First, some context. One of DrupalEasy's clients is a large international industry association that is currently running a large Drupal 9 site with about a dozen custom modules and well over 150 contributed modules. We were brought onto the project a couple of years ago to do some custom module development, but until recently weren't all that involved in the overall site maintenance and development.
As part of a recent task we've been working on, I stumbled on an issue that was occurring only on my local, and not in a way that was super-consistent (or so it seemed.)
The issue manifested itself only on some publicly-facing pages (never on an admin UI page) as a 502 Bad Gateway error. Never as a PHP error, and never displaying any additional information to help me debug.
Initial debugging effort
Another developer and I were both using the same version of DDEV on our local environments, with similar points of the code base checked-out (and similar databases.) But, I was the only one seeing the 502 Bad Gateway issue.
I first spent more hours than I care to admit trying to chase down the cause using Drupal-y debugging techniques, including a few hours in Xdebug. One potential clue that looked promising was that if I changed the front-end theme to Olivero, the issue went away. This led me down a rabbit-hole of thinking it had to do with a theme preprocess function or an issue with one of the blocks configured to appear in the main theme. Neither of these theories panned out after several hours of effort.
*Give yourself a gold medal if you've already figured this one out at this point.🥇
Change of focus
I then turned my attention toward trying to figure out why I was having the issue but my co-developer on the project wasn't, despite the fact that we appeared to have identical setups. We compared DDEV config settings, Git check-out points, and databases. Toward the end of one of our Zoom debugging sessions, we realized that he wasn't using the default settings.local.php file while I was - finally, another clue! We didn't have time to investigate this difference immediately, but it did turn out to be the clue that I needed to solve the riddle.

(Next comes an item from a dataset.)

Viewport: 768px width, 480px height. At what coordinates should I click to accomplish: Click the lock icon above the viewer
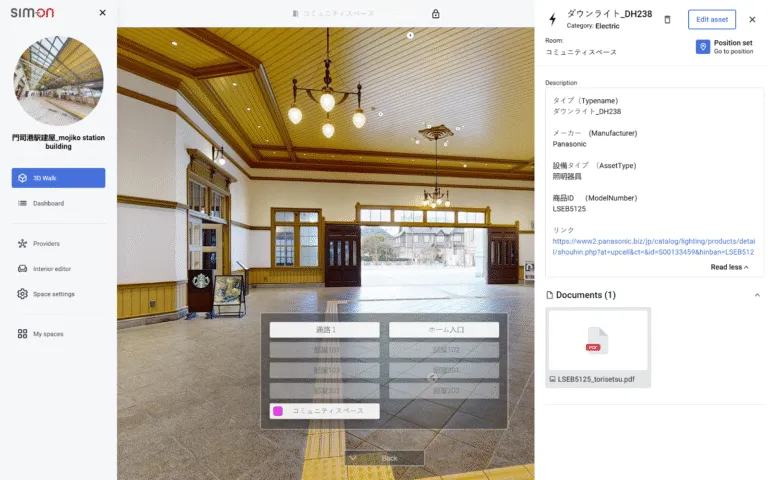pyautogui.click(x=435, y=14)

Based on a tip/reminder from someone else I had mentioned the issue to, I decided to check the DDEV logs via ddev logs, where I saw more than a few instances of this:
upstream sent too big header while reading response header from upstream
That was all I needed to see.
*Give yourself a silver medal if you've figured it out now. 🥈
The cause
As part of our Professional Module Development workshop, we spend a couple of weeks talking about Drupal caching. One of the things we cover is the ability to output Drupal cacheability metadata to the response header of each page. This is useful to see all the cache tags and contexts that are used on any given page. This debugging data is output to the response header of the page when the following service parameter is set:
http.response.debug_cacheability_headers: true
*Give yourself a bronze medal if you've figured it out now. 🥉
The solution
If the page is complex enough, then it is possible for the number of cache tags and contexts to be so large that it maxes out the allowed size of a response header. Could a large site with more than 150 enabled contributed modules fall into this category? Absolutely.
Still, why was my local site hitting this issue and my co-developer's site not? Because I always use a settings.local.php for all of my local sites. It is part of my standard workflow. Since the default Drupal core-provided example.settings.local.php file includes the development.services.yml file, and the http.response.debug_cacheability_headers parameter is set to true by default in development.services.yml, the mystery was solved.
A quick test (flipping it to false on my local) confirmed it.
Lessons learned
- When a 502 Bad Gateway happens, check the web server logs before the Drupal/PHP logs.
When only one developer can produce an error, focus on local development environment configuration before Drupal debugging.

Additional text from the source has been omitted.